Exercise inputs
--------
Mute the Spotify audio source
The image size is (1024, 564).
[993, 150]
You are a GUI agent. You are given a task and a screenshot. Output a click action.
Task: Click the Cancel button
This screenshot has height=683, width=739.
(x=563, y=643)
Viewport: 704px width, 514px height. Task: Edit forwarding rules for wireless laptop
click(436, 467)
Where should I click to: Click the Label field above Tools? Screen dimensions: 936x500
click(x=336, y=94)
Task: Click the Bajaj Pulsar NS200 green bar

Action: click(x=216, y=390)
--------
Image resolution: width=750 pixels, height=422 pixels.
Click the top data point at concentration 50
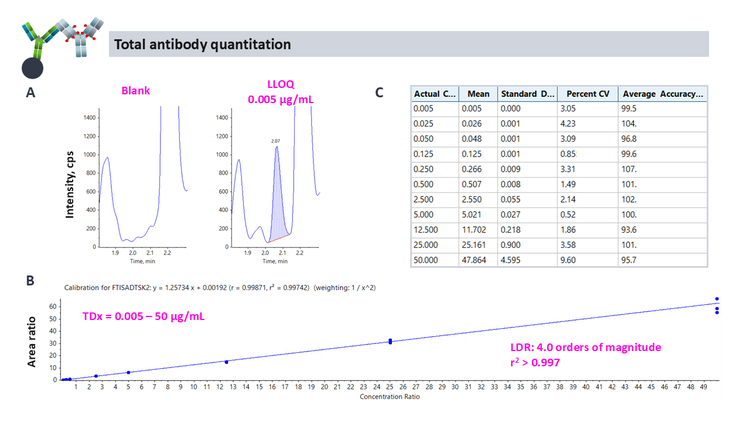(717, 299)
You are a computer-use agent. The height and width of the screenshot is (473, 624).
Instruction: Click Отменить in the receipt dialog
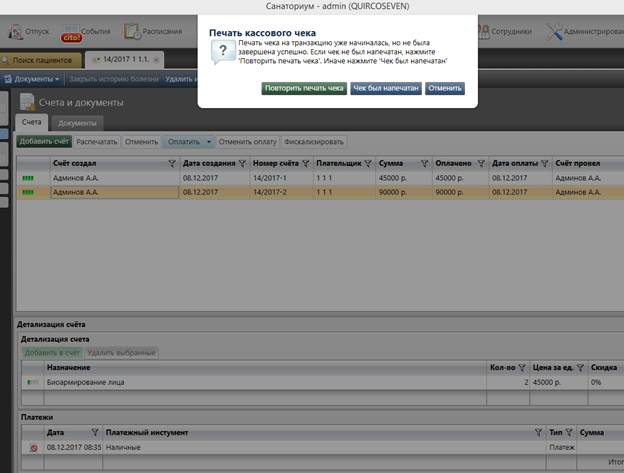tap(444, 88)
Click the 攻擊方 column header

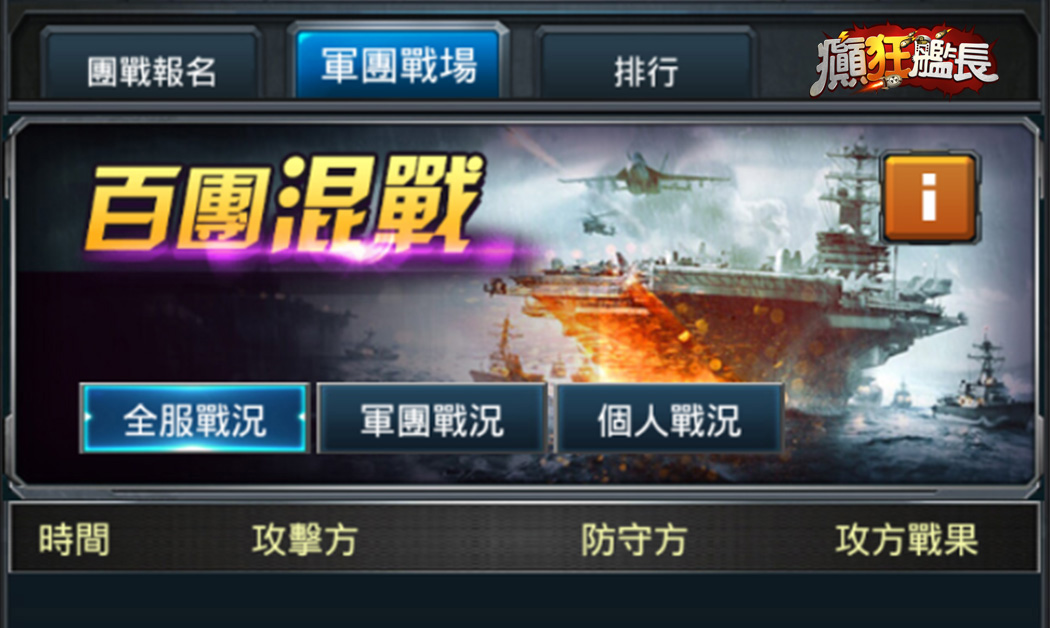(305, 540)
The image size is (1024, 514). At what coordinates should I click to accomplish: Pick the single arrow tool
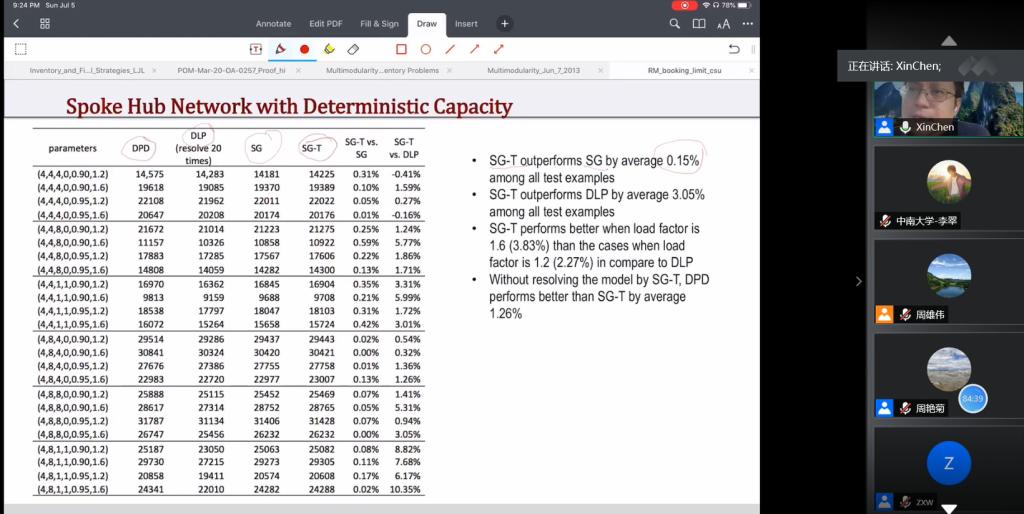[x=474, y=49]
--------
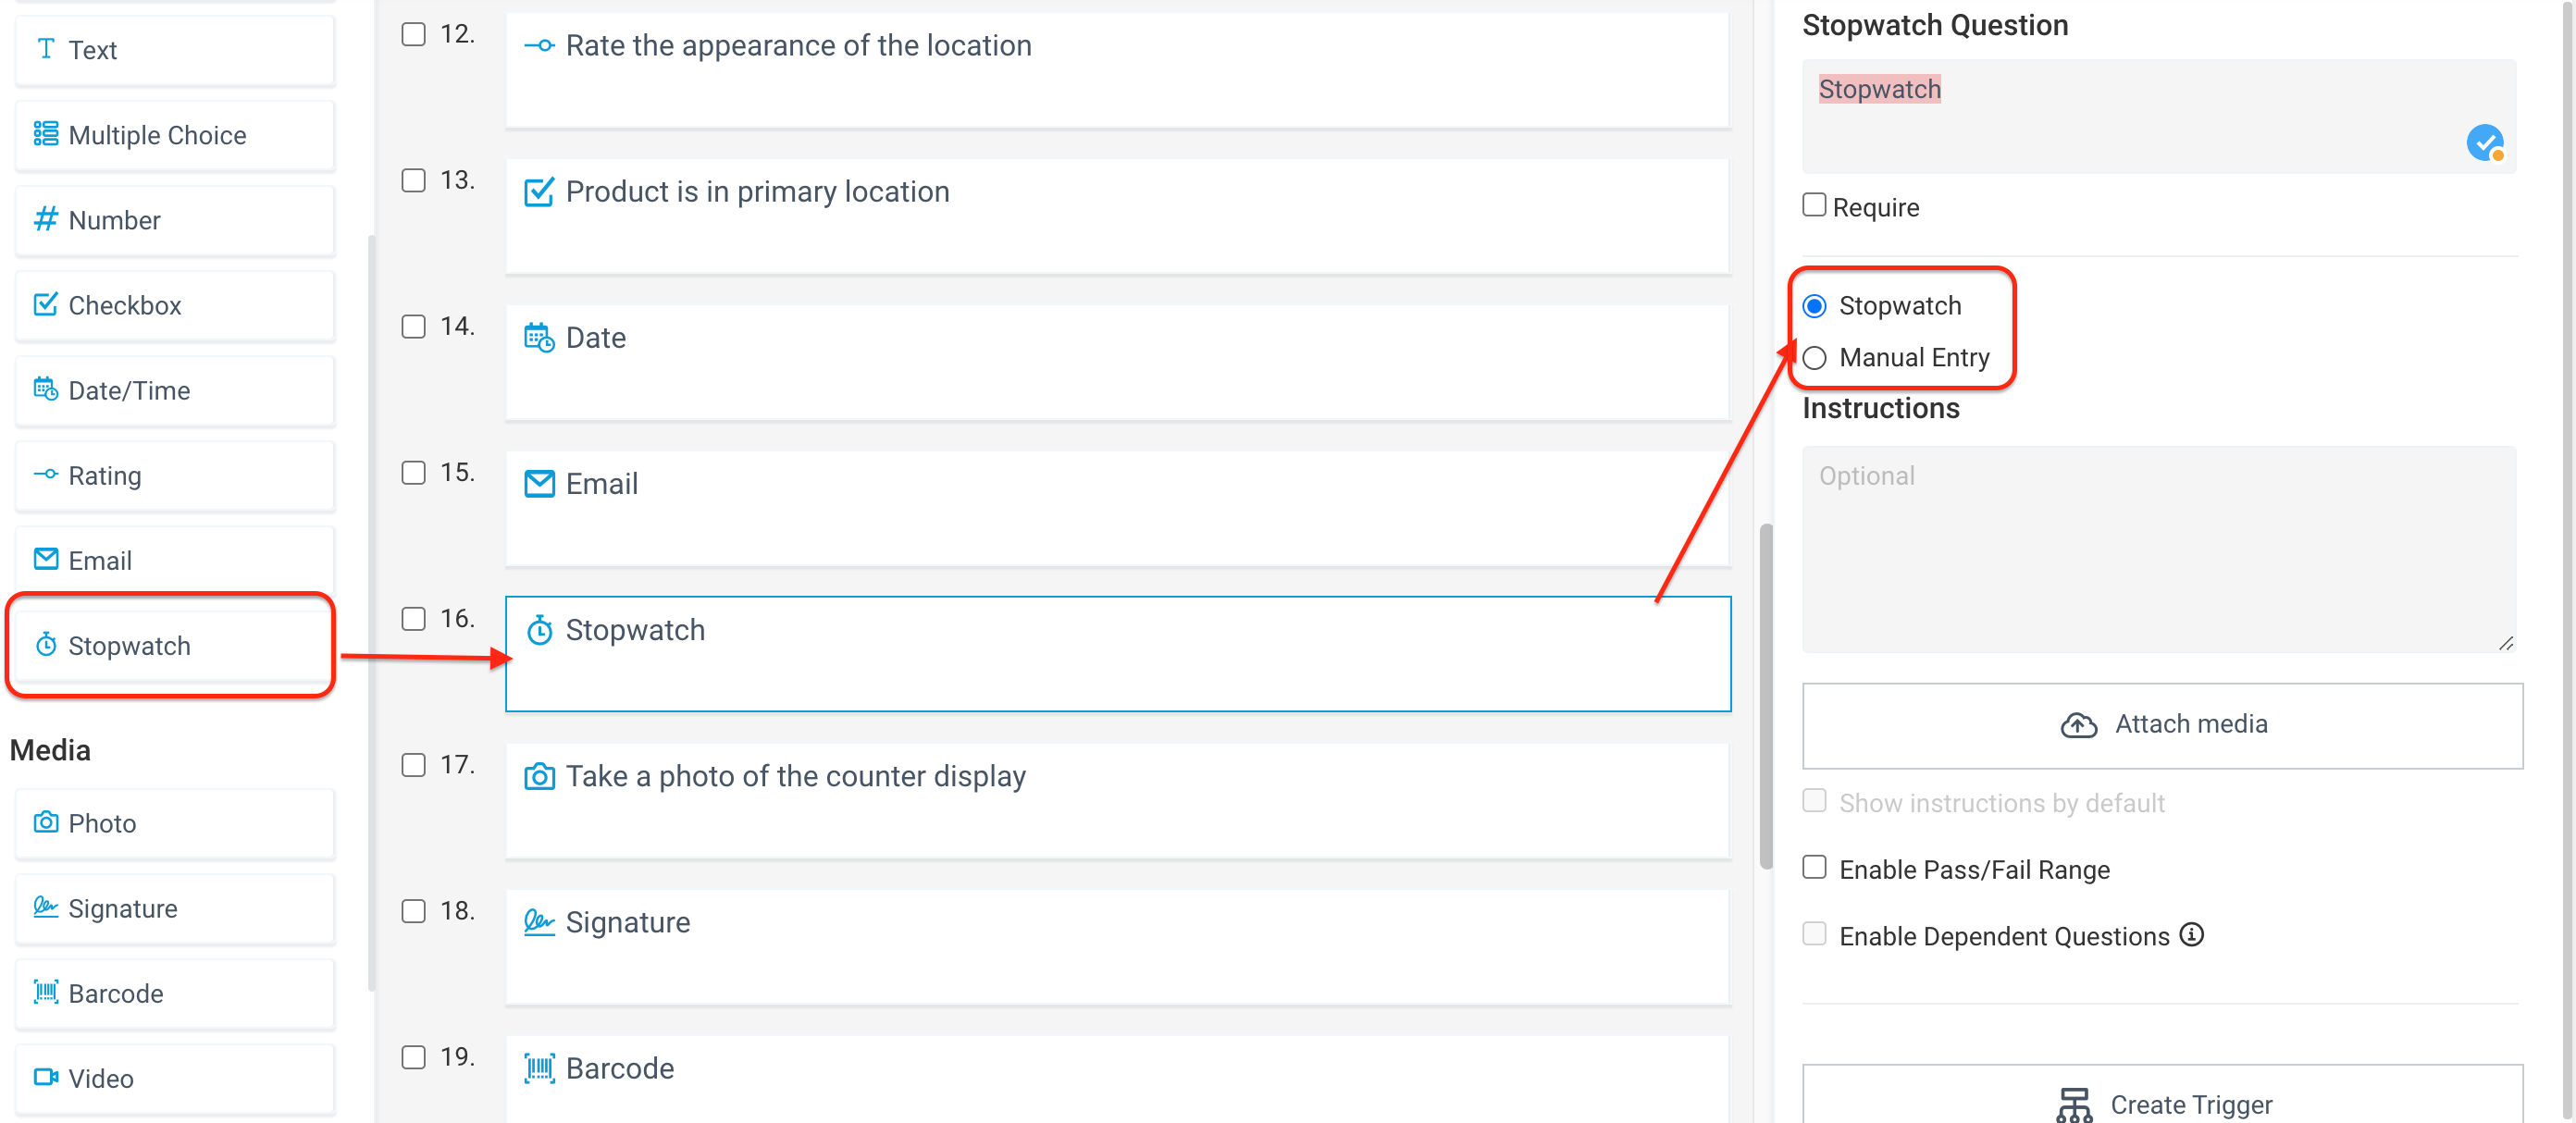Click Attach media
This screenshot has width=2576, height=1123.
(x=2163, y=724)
--------
What you will do
Reproduce the stretch of the material from the line containing "Viewport: 704px width, 514px" through the line containing "Action: click(x=216, y=390)", word for word.

Output
Viewport: 704px width, 514px height. Task: Edit forwarding rules for wireless laptop
click(436, 467)
Where should I click to: Click the Label field above Tools? Screen dimensions: 936x500
click(x=336, y=94)
Task: Click the Bajaj Pulsar NS200 green bar

Action: click(x=216, y=390)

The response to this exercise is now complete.